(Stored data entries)
____________________

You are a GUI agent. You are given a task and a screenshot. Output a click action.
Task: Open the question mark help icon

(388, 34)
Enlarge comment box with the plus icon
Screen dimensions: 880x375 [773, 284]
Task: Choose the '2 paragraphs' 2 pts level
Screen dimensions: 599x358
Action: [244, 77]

____________________

Produce exactly the lines from the one containing "Task: Open the question mark help icon" through the final line of the records above, both included, and no others.

*EXERCISE SOLUTION*:
Task: Open the question mark help icon

(388, 34)
Enlarge comment box with the plus icon
Screen dimensions: 880x375 [773, 284]
Task: Choose the '2 paragraphs' 2 pts level
Screen dimensions: 599x358
Action: [244, 77]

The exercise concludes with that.